Text shown:
---------------

Lighthouse Arts & Training Ltd
South East England

James Bridle: Under the Shadow of the Drone.

A few weeks ago I volunteered to assist in the installation of James Bridle’s latest work Under the Shadow of the Drone, an intervention on the city streets of Brighton (& Hove). Furthering Lighthouse’s ongoing series of projects that investigate the nature of remote technology Under the Shadow of the Drone takes the form of a 1:1 silhouette of a unmanned aerial vehicle (drone) painted in green road paint upon the seafront’s streets for the duration of the Brighton Festival.

On first encounter the sudden apparition and downward-projection of a drone onto a UK street seems to act as war protest. A swift condemnation of either the terror wrought by our government on distant and unfamiliar territories or, at the very least, the ‘unsporting’ manner in which these actions are committed. Half-way through a leisurely seaside promenade, an odd road-marking that seems to bisect the cycle-lane suddenly reveals itself as a stark reminder of the acts of war we remain connected to, however remotely. This message remains potent and important; a very physical encounter that aims to dissolve the remoteness of both the technology and the reality of modern warfare, two things that are anything but remote to the assailants and innocents within the drone’s eyesight. Here, Bridle has precisely torn the veil of security and unaccountability that this form of modern warfare permits by rotating said veil 180 degrees.

However, as the long hot afternoon of installation progressed, I could not help but wonder exactly how appropriate this message was to the streets that were being painted.

---------------

Entries provided:
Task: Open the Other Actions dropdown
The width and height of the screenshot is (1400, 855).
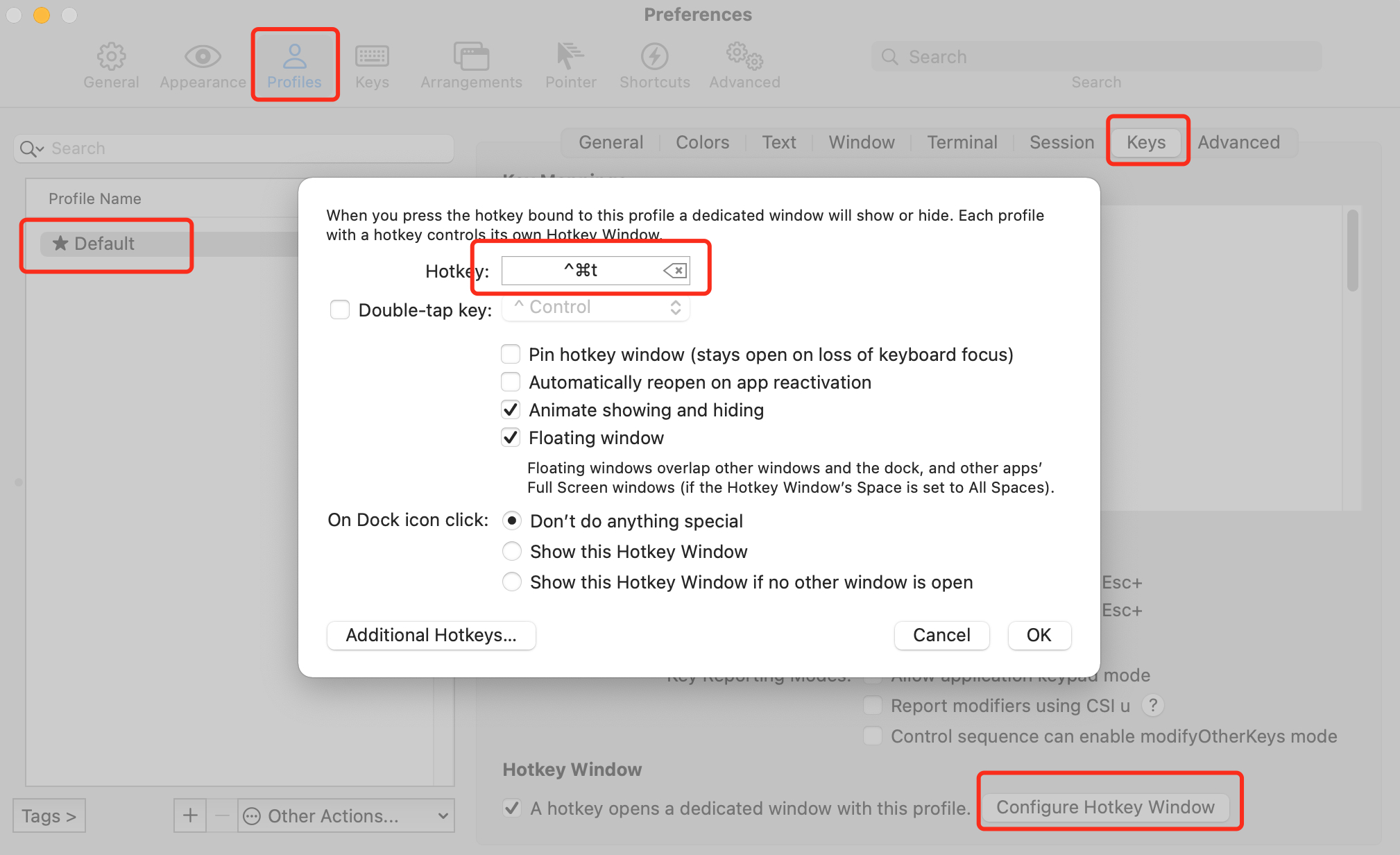Action: 345,815
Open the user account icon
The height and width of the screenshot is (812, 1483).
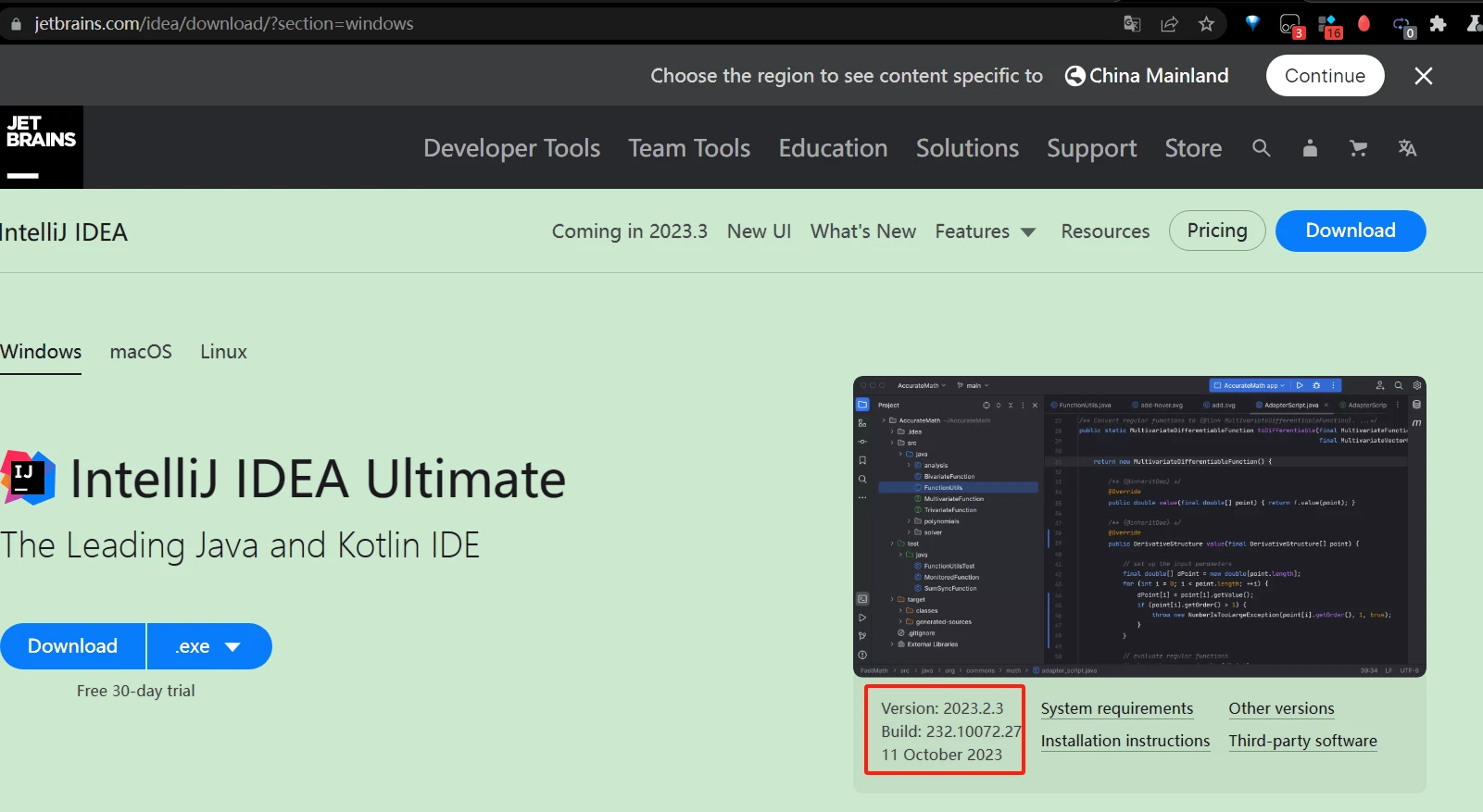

---------------

Set down the passage from the text above about the drone road painting, starting at "However, as the" and ending at "were being painted.".

However, as the long hot afternoon of installation progressed, I could not help but wonder exactly how appropriate this message was to the streets that were being painted.